Over the long term, consumption below recommended levels can have serious negative health consequences, such as causing low bone mass and increasing risk of osteoporosis and bone fractures.
This is why many doctors advise patients to supplement their diet with extra calcium by drinking green drinks and eating produce high in calcium.
These are some of the ways in which calcium is known to affect health:
- Bone health - bones need plenty of calcium and vitamin D throughout childhood and adolescence to reach their peak strength and calcium content by about age 30. After that, bones slowly lose calcium, but these losses can be reduced by getting recommended amounts of calcium throughout adulthood and by having a healthy, active
- lifestyle that includes weight-bearing physical activity such as walking and running.
- Osteoporosis - is a disease of the bones in older adults especially women in which the bones become porous, fragile, and more prone to fracture.
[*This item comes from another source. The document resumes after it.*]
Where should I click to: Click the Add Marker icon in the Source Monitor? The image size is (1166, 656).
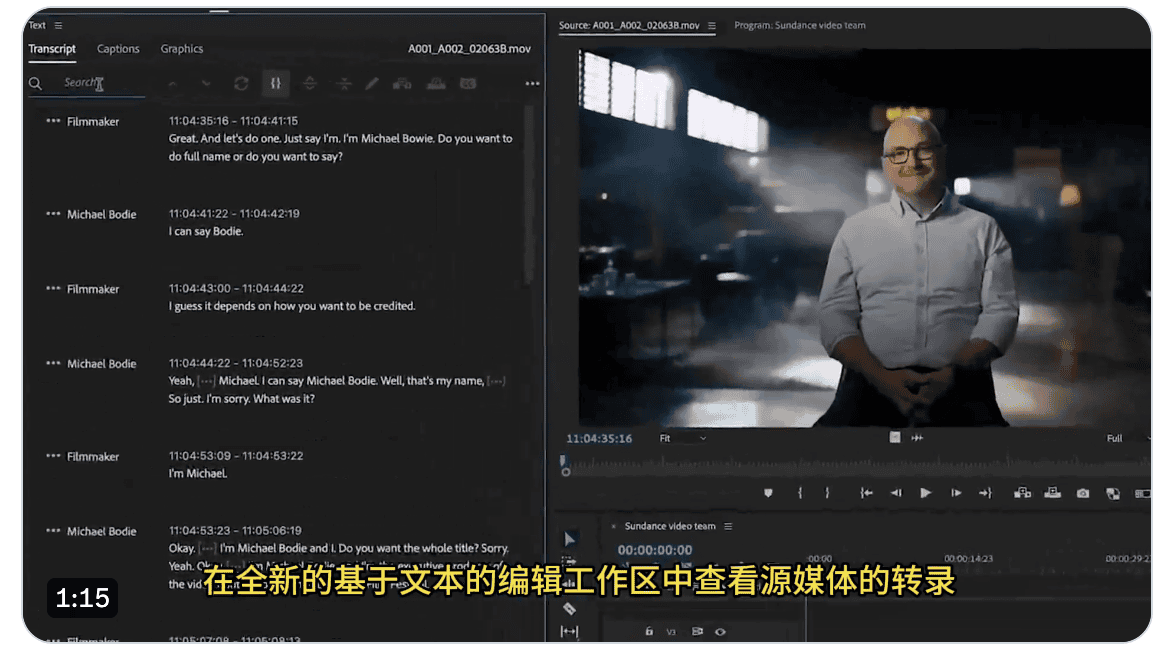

Osteoporosis is a serious public health problem for more than 10 million adults over the age of 50 in the US. Adequate calcium and vitamin D intakes as well as regular exercise are essential to keep bones healthy throughout life.
- Heart disease and stroke - studies show that getting enough calcium might protect people from heart disease and stroke. But other studies show that some people who consume high amounts of calcium, particularly from supplements, might have an increased risk of heart disease.
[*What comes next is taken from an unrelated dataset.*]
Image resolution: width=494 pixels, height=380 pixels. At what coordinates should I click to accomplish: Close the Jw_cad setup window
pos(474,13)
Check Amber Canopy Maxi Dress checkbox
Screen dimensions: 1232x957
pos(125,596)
- High blood pressure (BP) - some studies have found that getting recommended intakes of calcium can reduce the risk of developing high BP or hypertension. One large study in particular found that eating a diet high in fat-free and low-fat dairy products, vegetables and fruits lowered BP.
The two common forms of calcium dietary supplements are carbonate and citrate.
Calcium carbonate is inexpensive and is absorbed best when taken with food. Calcium citrate, a more expensive supplement, is absorbed well on an empty or a full stomach.
People with low levels of stomach acid absorb calcium citrate more easily than calcium carbonate. Other forms of calcium in supplements and fortified foods include gluconate, lactate and phosphate.
Calcium supplements may cause gas, bloating, and constipation in some people. Getting too much calcium can cause constipation. In adults, too much calcium - typically from dietary supplements but not food - might increase the risk of kidney stones. Most people do not get amounts above the upper limits from food alone; excess intakes usually come from the use of calcium supplements. Surveys show that some older women in the US probably get amounts above the upper safe limit because of the common use of calcium supplements.
Your doctor, pharmacist and other health care providers can tell you if your dietary supplements might interact or interfere with your prescription or over-the-counter medicines or alternatively, if the medicines might interfere with how your body absorbs, uses or breaks down vital nutrients.
Clinical evidence suggests that chronic low-grade metabolic acidosis affects bone mass and osteoporosis. For example, a lower dietary intake of acid-producing foods meant greater spine and hip bone mineral density along with greater forearm bone mass in over 1000 women aged 45-54 years. On the other hand, a prospective, blinded study using potassium citrate in 161 postmenopausal women also showed an increase in their bone mass over a 12-month period.
Unfortunately, it is very difficult to consume the daily recommended servings of fresh veggies and fruits needed to restore the body's natural acid-base balance.